Enfin, ça, c'était le plan initial.
Dans cette perspective réjouissante, je m'étais confortablement installé derrière mon ordinateur en sifflotant allegro un impromptu dont je ne savais plus très bien s'il appartenait à Chopin ou à Schubert. Peu m'importait, à vrai dire : l'esprit vivifié par le jus de pamplemousse, un café fumant à portée de main, je cherchais dans ma mémoire une ou deux anecdotes croustillantes et... rien ne vint. En fait, à partir de cet instant rien ne se déroula comme prévu.
Je n'avais aucune idée de ce que j'allais bien pouvoir écrire.
Je regardais mes enfants pensivement. Les sœurs copines jouaient calmement aux Lego, le frère terrible et délicat faisait danser son Babar en plastique en souriant gentiment. On eût dit des anges descendus sur terre pour enseigner aux hommes la sagesse des Dieux. D'aucun aurait dit que tout n'était qu'ordre et beauté. Et bien, me suis-je interrogé in petto, qui diable voudrait pondre un article bien senti sur leurs étrangetés ? Je ne vois là nulle étrangeté !
Soudain, je réalisai que le sombre individu qui nourrissait ce genre de projet funeste n'était autre que moi-même. Je poussai un cri. Quel père, non, quel monstre étais-je ? Comment avais-je bien pu envisager de faire un truc pareil ? Je m'en voulais, c'est peu de le dire.
Pile à cet instant, le frère terrible et délicat me surprit sur mon aile droite, que j'avais benoîtement laissée sans défense, pour m'asséner un coup de Babar en plastique sur la cuisse, administré de toutes ses forces et avec une précision incontestable ; tandis qu'au même moment les sœurs copines entreprenaient d'allumer le fer à repasser pour, je cite, "aplatir une brique de Lego un peu épaisse".

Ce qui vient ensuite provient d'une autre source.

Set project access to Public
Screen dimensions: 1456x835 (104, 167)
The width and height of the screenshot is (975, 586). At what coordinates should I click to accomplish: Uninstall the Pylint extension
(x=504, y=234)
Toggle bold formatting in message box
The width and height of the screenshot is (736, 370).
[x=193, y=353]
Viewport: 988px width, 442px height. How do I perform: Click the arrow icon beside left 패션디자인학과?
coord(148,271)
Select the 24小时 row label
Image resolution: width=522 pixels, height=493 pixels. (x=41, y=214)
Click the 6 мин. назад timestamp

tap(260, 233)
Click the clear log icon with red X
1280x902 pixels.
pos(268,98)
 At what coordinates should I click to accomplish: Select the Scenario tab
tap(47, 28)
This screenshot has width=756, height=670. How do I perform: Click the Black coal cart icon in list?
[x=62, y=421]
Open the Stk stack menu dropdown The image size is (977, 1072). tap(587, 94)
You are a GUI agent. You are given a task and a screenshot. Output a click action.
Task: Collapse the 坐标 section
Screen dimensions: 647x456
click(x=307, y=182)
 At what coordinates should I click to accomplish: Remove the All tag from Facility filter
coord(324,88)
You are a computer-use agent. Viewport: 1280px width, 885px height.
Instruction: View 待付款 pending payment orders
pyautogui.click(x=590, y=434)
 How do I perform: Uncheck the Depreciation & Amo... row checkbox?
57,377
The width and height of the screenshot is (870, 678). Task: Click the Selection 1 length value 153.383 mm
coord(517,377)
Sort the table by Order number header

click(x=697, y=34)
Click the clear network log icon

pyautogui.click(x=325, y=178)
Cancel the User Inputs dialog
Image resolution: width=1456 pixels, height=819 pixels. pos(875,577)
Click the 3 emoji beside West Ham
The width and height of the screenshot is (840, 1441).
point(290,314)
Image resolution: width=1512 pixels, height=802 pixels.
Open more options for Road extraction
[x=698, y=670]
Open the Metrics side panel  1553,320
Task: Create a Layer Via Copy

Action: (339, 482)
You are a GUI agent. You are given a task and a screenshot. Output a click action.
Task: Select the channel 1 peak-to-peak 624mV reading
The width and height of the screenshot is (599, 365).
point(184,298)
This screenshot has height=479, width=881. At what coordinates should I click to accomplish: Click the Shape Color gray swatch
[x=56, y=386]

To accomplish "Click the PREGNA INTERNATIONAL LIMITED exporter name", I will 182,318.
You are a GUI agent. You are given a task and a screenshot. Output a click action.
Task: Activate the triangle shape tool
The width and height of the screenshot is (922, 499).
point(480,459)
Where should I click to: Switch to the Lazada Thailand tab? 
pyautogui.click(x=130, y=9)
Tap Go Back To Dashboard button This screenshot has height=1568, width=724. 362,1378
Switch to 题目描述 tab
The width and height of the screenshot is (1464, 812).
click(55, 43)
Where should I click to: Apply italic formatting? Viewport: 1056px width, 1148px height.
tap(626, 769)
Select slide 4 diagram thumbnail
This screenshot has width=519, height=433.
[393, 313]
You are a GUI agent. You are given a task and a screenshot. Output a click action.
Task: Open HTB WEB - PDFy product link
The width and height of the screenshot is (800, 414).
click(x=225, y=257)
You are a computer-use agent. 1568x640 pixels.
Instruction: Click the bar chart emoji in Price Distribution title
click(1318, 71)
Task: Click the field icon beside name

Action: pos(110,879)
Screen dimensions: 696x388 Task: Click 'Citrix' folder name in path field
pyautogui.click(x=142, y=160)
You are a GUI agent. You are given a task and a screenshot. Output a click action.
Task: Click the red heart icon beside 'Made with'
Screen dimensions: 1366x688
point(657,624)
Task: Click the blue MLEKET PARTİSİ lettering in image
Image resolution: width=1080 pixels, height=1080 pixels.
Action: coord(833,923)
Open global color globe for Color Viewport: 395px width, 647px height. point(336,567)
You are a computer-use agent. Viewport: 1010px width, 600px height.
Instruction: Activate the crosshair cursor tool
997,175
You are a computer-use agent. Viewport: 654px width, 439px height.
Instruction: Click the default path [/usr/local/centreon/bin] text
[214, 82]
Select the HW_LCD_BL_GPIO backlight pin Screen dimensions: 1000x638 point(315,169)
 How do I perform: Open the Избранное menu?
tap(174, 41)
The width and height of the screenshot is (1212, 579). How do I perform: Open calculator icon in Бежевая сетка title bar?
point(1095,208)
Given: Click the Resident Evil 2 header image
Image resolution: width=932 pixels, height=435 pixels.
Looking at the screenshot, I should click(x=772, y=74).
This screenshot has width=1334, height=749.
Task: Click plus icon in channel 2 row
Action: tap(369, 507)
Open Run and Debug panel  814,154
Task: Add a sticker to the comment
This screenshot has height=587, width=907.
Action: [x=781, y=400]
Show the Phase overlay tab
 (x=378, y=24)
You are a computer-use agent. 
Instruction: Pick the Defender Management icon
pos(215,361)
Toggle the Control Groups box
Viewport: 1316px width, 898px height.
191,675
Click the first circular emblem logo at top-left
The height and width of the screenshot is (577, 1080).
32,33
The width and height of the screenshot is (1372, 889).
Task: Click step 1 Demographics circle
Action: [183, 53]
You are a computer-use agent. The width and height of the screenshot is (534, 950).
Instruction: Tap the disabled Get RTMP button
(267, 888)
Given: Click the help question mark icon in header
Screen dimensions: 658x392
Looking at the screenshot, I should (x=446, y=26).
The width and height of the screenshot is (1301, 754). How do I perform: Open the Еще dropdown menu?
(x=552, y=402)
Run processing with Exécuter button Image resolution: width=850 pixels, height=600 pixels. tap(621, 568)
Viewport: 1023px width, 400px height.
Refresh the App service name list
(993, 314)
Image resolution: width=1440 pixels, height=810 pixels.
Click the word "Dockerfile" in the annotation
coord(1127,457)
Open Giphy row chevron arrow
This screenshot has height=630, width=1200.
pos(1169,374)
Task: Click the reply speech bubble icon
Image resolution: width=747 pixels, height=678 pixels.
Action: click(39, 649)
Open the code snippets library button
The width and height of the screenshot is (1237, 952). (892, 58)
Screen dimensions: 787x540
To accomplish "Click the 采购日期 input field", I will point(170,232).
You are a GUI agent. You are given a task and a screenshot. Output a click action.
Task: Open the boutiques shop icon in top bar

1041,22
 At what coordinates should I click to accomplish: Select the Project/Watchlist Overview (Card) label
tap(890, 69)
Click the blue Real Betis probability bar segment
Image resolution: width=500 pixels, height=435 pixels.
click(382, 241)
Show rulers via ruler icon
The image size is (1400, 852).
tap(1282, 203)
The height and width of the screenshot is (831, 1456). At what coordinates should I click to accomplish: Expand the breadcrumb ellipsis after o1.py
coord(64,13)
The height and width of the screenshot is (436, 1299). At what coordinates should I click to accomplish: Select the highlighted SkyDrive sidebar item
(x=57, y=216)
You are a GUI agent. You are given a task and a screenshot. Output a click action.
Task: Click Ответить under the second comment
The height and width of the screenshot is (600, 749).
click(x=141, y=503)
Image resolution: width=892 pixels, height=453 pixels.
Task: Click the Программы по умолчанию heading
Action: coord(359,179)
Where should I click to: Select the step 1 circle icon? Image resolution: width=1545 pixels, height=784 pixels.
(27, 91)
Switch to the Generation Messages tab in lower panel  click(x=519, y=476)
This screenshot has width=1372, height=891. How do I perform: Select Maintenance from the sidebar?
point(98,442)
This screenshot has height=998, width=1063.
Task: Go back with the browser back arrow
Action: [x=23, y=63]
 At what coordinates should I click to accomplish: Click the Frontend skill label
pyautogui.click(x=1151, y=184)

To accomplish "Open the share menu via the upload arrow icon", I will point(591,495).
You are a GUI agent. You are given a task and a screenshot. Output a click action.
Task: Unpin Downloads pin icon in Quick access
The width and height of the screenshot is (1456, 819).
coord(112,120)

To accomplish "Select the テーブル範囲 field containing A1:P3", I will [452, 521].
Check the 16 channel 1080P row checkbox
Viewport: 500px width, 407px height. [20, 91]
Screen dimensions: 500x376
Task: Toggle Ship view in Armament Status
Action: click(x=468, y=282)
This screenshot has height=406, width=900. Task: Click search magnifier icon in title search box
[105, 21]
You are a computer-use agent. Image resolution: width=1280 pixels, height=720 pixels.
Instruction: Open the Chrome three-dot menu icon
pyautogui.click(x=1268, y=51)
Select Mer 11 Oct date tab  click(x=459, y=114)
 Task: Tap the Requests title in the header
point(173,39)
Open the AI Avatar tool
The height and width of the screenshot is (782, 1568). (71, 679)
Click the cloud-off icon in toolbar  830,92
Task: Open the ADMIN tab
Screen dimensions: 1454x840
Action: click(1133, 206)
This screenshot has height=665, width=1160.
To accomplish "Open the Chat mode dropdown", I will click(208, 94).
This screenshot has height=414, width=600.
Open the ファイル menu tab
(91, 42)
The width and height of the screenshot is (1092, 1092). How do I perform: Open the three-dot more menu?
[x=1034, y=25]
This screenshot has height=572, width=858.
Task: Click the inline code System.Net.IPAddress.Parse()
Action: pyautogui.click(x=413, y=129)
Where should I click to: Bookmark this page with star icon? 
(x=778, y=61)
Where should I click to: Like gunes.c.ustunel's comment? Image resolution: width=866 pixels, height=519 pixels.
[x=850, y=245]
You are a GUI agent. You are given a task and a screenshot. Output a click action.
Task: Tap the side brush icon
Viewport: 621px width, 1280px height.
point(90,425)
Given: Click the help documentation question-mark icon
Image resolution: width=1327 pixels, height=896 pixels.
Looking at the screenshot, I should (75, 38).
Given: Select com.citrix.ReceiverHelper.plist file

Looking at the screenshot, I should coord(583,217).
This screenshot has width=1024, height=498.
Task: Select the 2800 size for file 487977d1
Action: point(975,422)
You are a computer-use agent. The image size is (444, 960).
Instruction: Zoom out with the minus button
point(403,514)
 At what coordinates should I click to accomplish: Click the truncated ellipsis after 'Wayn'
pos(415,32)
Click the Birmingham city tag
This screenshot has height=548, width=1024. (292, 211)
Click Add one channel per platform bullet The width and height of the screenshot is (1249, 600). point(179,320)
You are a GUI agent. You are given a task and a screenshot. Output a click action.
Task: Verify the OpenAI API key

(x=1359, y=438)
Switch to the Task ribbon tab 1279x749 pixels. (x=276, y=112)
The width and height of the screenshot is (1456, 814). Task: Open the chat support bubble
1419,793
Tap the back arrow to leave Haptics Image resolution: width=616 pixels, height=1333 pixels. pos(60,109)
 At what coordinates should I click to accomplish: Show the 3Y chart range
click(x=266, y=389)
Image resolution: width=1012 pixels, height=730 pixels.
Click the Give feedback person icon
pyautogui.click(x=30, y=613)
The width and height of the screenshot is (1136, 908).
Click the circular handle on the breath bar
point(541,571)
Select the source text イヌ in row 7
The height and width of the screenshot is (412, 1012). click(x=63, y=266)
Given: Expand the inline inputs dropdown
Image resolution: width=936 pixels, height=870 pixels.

Un éléphant sur un bateau, ça trompe énormément |
En boitillant (ben ouais, on a tendance à l'oublier, mais Babar, c'est quand même un éléphant ; ça fait drôlement mal quand ça vous percute la cuisse, ces machins là) ; en boitillant, disais-je, je décidai d'intervenir avant de ne plus avoir le choix que de regarder ma maison se consumer comme une saucisse oubliée sur le barbecue.
Le coup passa si près que le Lego tomba |
Le temps de parcourir les trois mètres qui me séparaient de la buanderie, le frère terrible et délicat avait empilé une chaise et un tabouret pour accéder au sommet de la bibliothèque du salon. Délicatement, évidemment.
Le ciel n'a qu'à bien se tenir. |
Je crois que c'est à cet instant précis que j'ai réalisé que je devais changer mon plan de vol. D'urgence. Sauver ce qui pouvait être sauvé dans cette maison, à commencer par la maison elle-même.
Le plan B : le jardin au secours de son maître
Dans ce genre de situation, une solution s'impose traditionnellement à moi avec la force de l'évidence. N'écoutant que la petite voix intérieure qui me souffle de battre en retraite, je prends ma voix de papa ours mielleux et déclame à la façon d'un gentil animateur : "Dites, la jeunesse triomphante ! On fait un petit tour dans le jardin ?"
Croyez-moi si vous le voulez, je ne fais jamais de bide avec cette proposition. Jamais. Du velours, 100 % de réussite. Qu'il vente, qu'il neige, que l'orage gronde ou le soleil brûle, ma progéniture me répond systématiquement à l'unisson : "Quelle chouette idée, l'ancêtre. On y va !". Toutes bêtises cessantes, la joyeuse marmaille file alors vers la porte d'entrée en jouant des coudes. Un rêve éveillé.
Ce matin, devant l'urgence de la situation, j'ai sorti ce joker de ma manche. Après avoir débranché le fer à repasser et enlevé la batterie du petit dernier (on y accède par une trappe située sous le body), j'ai fait à cette joyeuse association de malfaiteurs une proposition qu'ils ne pouvaient pas refuser : "On va dans le jardin, mes jeunes amis ?". Comme à son habitude, le projet jardin fut voté à l'unanimité. J'étais heureux et fier. En réalité, mes ennuis commençaient.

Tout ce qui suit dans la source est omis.